2024年3月15日、大谷翔平、山本由伸、佐々木朗希が所属するロサンゼルス・ドジャースは、プレシーズンゲームで読売ジャイアンツと対戦
写真提供=共同通信社
2024年3月15日、大谷翔平、山本由伸、佐々木朗希が所属するロサンゼルス・ドジャースは、プレシーズンゲームで読売ジャイアンツと対戦

新しいCMの内容までもニュースになる

『MLB東京シリーズ シカゴ・カブス VS ロサンゼルス・ドジャース』が行われる18日・19日を前に過去を上回るレベルの大谷翔平フィーバーが起きている。

読売ジャイアンツ、阪神タイガースとのプレシーズンゲームが盛り上がっただけでなく、朝から夜まで情報番組は大谷特集が目白押し。本番前夜の17日にはゴールデンタイムの2時間特番『あす開幕!大谷翔平 二刀流復活イヤー徹底解剖SP』(日本テレビ系)が放送される。

また、14日放送の『ミヤネ屋』(読売テレビ・日本テレビ系)では「大谷翔平 止まらない“広告起用”」という特集を組んで、長嶋茂雄を継ぐようにセコムのCMに起用されたことなどをピックアップ。
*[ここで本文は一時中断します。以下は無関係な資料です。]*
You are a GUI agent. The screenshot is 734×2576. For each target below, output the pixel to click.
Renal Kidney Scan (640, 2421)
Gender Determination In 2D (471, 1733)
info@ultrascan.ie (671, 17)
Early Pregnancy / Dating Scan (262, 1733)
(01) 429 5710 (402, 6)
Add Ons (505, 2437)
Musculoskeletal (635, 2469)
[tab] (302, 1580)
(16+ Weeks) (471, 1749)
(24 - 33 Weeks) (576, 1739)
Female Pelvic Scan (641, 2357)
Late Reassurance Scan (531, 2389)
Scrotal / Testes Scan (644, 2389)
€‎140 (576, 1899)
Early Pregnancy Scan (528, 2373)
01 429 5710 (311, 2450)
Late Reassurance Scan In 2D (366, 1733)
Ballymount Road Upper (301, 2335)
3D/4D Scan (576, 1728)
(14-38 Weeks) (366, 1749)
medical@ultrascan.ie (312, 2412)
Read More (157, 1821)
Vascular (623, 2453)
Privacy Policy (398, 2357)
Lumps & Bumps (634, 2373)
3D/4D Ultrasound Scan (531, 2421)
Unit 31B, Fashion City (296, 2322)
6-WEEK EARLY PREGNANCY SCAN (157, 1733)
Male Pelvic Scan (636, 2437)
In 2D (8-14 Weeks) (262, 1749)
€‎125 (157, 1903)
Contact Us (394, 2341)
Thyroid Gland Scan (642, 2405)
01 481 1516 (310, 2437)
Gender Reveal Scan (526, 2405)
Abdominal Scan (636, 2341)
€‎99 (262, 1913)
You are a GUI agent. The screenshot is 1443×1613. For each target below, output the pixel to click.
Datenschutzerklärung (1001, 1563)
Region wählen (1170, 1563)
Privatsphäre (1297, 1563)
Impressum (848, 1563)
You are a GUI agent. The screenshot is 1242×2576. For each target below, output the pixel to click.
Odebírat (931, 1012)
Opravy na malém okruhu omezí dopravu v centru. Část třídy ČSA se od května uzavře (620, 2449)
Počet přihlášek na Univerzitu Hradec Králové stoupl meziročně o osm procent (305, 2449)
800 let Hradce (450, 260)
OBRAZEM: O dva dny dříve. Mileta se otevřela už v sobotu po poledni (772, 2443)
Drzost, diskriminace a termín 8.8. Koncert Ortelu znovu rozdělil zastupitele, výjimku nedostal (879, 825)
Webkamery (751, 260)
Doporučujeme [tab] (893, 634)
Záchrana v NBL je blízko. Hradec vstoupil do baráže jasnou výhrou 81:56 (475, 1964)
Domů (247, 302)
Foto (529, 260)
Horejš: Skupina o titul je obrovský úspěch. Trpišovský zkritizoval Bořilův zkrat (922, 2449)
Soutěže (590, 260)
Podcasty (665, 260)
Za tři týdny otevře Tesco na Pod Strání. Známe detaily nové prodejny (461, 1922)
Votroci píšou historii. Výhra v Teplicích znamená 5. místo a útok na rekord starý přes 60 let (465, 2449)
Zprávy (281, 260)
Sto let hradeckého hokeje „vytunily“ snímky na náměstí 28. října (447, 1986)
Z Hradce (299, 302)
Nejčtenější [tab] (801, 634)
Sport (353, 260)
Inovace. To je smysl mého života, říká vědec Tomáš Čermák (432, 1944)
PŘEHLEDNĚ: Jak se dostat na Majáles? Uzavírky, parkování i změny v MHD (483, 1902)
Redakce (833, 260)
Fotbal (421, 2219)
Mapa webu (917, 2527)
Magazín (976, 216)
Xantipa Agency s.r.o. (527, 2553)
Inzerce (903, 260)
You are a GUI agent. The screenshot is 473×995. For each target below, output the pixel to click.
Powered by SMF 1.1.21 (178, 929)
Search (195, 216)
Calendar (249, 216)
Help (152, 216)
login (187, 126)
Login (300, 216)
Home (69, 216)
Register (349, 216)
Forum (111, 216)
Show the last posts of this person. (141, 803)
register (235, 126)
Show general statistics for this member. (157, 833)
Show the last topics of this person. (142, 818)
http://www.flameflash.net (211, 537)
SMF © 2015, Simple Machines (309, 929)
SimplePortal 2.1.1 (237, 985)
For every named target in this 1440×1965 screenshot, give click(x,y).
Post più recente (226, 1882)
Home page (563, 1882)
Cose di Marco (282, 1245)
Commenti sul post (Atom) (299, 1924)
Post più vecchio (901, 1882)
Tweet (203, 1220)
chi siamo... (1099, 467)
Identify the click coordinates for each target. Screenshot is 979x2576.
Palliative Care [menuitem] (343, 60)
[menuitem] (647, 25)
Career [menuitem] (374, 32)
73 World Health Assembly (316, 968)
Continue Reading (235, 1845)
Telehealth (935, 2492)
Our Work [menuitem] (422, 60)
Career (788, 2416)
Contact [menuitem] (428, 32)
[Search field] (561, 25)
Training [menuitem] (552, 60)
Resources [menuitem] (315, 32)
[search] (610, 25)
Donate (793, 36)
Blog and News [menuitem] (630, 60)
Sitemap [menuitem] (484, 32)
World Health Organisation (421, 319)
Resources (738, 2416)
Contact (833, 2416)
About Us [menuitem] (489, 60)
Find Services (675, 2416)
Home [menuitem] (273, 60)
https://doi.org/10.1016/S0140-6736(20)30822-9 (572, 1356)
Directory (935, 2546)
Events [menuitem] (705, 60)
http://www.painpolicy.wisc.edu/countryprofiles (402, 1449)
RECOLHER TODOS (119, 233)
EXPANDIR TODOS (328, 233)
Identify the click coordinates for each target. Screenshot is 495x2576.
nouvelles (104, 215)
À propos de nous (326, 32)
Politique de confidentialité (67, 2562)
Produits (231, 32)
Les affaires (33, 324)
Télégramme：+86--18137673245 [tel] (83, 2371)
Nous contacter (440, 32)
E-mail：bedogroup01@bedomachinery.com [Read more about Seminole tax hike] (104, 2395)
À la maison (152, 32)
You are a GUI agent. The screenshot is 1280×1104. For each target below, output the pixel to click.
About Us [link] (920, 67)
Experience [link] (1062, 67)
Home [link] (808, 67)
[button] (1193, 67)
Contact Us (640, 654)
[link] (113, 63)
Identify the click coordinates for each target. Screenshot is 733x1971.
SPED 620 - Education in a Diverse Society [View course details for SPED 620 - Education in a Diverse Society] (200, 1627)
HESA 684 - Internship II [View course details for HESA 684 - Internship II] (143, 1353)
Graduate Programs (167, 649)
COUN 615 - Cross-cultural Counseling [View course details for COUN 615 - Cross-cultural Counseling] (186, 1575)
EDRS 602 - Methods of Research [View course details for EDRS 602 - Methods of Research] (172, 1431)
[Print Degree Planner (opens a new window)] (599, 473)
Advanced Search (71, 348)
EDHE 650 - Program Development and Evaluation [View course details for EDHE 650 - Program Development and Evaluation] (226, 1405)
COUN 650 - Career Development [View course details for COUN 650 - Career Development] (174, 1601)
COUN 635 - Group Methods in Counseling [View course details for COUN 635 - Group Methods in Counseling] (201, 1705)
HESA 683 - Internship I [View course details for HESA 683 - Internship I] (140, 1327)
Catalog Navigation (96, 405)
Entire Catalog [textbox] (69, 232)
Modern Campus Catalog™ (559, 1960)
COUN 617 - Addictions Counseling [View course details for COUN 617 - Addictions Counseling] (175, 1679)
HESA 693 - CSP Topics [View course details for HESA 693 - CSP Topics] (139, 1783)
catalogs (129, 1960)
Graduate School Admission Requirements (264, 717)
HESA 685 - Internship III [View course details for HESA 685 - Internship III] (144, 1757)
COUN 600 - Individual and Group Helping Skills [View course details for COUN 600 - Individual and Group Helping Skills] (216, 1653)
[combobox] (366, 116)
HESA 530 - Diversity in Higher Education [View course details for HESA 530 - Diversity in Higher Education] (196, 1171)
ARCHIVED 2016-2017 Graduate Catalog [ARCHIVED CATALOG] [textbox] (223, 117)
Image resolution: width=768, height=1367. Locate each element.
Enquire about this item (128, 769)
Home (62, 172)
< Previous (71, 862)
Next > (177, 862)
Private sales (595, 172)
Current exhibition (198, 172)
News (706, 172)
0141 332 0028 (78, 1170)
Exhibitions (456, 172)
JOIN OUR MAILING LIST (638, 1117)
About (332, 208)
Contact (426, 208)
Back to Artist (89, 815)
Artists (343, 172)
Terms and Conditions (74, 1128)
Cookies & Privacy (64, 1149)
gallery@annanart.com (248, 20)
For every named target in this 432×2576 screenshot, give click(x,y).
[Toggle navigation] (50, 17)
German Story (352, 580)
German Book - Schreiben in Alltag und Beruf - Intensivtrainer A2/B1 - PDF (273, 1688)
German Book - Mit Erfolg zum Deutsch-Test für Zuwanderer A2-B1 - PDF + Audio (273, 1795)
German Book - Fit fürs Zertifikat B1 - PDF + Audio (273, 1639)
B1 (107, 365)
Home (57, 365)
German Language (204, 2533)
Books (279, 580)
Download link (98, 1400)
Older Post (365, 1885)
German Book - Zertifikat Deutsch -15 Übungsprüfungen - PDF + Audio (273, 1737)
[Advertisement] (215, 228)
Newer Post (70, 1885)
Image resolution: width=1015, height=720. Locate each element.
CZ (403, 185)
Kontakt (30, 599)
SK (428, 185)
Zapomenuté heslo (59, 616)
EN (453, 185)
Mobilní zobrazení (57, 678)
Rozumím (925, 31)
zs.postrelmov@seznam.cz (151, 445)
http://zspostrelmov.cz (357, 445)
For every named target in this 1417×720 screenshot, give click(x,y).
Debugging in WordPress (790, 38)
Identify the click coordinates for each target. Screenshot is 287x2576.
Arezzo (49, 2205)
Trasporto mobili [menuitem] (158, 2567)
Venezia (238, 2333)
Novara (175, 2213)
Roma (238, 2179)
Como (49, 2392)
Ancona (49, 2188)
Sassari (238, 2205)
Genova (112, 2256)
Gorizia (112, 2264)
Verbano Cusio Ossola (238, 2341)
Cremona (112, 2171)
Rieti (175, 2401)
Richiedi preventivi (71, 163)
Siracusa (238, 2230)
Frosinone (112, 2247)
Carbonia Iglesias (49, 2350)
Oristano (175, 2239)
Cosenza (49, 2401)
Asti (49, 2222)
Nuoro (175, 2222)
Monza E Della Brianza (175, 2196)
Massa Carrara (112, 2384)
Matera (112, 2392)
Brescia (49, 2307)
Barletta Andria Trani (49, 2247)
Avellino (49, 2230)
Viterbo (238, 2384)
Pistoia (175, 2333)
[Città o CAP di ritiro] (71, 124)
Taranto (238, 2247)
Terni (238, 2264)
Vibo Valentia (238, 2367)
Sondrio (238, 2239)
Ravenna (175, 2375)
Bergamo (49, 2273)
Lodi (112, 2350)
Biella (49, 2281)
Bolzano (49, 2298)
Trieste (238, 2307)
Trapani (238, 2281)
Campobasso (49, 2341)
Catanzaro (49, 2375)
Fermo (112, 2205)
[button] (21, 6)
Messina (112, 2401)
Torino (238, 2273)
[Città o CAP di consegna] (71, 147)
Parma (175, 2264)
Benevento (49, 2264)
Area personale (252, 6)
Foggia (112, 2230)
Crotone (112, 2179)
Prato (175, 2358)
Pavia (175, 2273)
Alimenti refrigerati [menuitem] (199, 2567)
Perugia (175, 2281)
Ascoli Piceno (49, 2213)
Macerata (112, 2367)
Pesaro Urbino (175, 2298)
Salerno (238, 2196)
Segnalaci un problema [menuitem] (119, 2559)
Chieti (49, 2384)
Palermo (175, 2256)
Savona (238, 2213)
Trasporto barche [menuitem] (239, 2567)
実際、街を歩けば至るところに大谷の看板があり、テレビをつけても、ネットを見ても、大谷翔平の姿が目に入ってくる。

日本人で世界一かつ世界唯一の選手がいることは素晴らしいし、凄いことだろう。そもそも投打両方をこなす選手すらいないのに、打者ではホームランのパワーと盗塁のスピードを併せ持ち、投手でもストレートは速く変化球のキレも凄まじい。おまけにモデル級のスタイルに愛妻家で愛犬家。子供から高齢者まで幅広い世代からの好感を集められるという点では、アスリートの枠を超えて全日本人の中でトップと言っていいのではないか。

しかも一昨年前のWBC優勝、昨年の「50-50」とワールドシリーズ制覇を経たことで、大谷は着実にライト層のファンを増やしてきた。そんな段階的な背景もあって「これくらいのフィーバーは当然」といったムードが日本全国を覆い尽くしている。

しかし、だからこそ気になるのが、昨春から秋にかけて一部で取りざたされた「大谷ハラスメント」というフレーズ。楽しみにしていたレギュラー番組が大谷の試合で休止となり、重要なニュースを扱わずに大谷特集が組まれ、何気ない会話でも「知らないの?」「興味ないっておかしくない?」という空気になることなどへの不満があがっていた。